Sunday, June 21, 2009

Tangled.

I'm caught in this spider web and it's getting too sticky to get out of, but I think I kind of like it...

Thinking about you.

What I did wasn't right, but I have no regrets that I did it so. It helped me regain a sense of security that I've recently lost.

Shit happens.

Sunday, June 14, 2009

Codependency.

I hate it. It's another point in time where I just want to be alone again. It feels better when there's absolutely nobody by my side. I try so hard, so very much hard to have the teensiest bit of hope in the person who claims to be there for me and they fuck it up so much. I don't want to depend on anyone because when I do, there's always has to be room for fucking disappointment. Well, the disappointment is overflowing like a volcano erupting and destroying the island of Hawaii and I'm Hawaii. It's another matter of mere days where I'll break completely.

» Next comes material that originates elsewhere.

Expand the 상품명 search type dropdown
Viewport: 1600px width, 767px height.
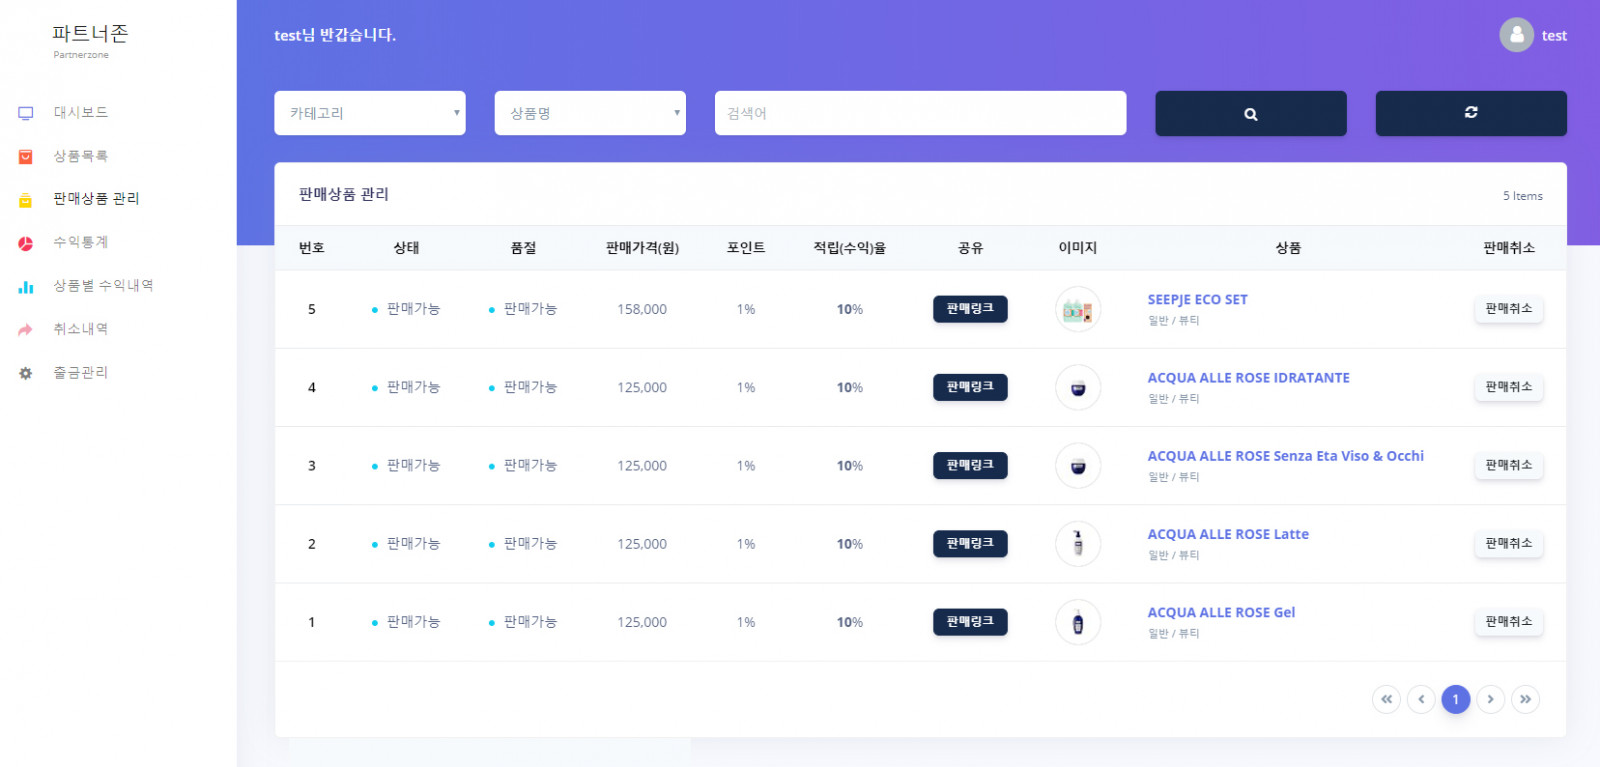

I don't know if I can survive this summer. I still don't see myself heading anywhere.

Money can't buy you happiness,

Neither does shoplifting or stealing things. I don't know how it all came to this. I'm once again, discontent.

Saturday, June 13, 2009

Kleptomaniac.

Damn, I can't remember the last time I went somewhere and did not try to take anything. What the fucccccck? :(

Friday, June 12, 2009

Me < Nothing.

I don't know if you can redeem yourself after the words you have spoken to me three days ago. It burnt a hole in my chest that one person I love deeply so much just doesn't support me and most importantly, never believed in me. If you can't understand the situation I'm in, instead of criticizing, why couldn't you try to at least take a stroll down memory lane in my shoes? I'm sorry I'm not as strong-willed as you. I'm sorry I care too much. I'm sorry that I give almost everybody I meet a chance because I know what it feels like to be given up on right on the spot. I'm sorry you, like many others have accepted that I'm a failure long ago and I was never gonna change; now that I have, you can't even recognize that everyday I'm out on the streets with a radiant glow on my face. I'm sorry I'm not worth as a friend for you.

Tuesday, June 9, 2009

Thump, thump, STOP!

It's ironic... You criticize me so I won't turn to the object that destroys me, but the only thing it does is pushes me closer to it. You officially broke one of the very few remaining pieces of my heart. I'm slowly losing sight of who I am and why I'm still here. I'm aching so much for some way of escape. A route to detour the pain my heart feels. I want to feel so numb to the point I can't even recognize that I'm thinking or something. Please, if anyone else wants to just give up, please do it now. Do it all at once, so I can let go and move on.

Monday, June 8, 2009

The final word.

I still can't believe you actually had the courage to utter those break-or-make words out into the open air to silently creep in and through my delicate, fragile ears. It wont' be long until I will not see you around anymore, but the unfortunate thing is those heartbreaking words keep echoing over and over in my heart, mind, and soul. It's quietly and slowly destroying the inside remnants of my spirit.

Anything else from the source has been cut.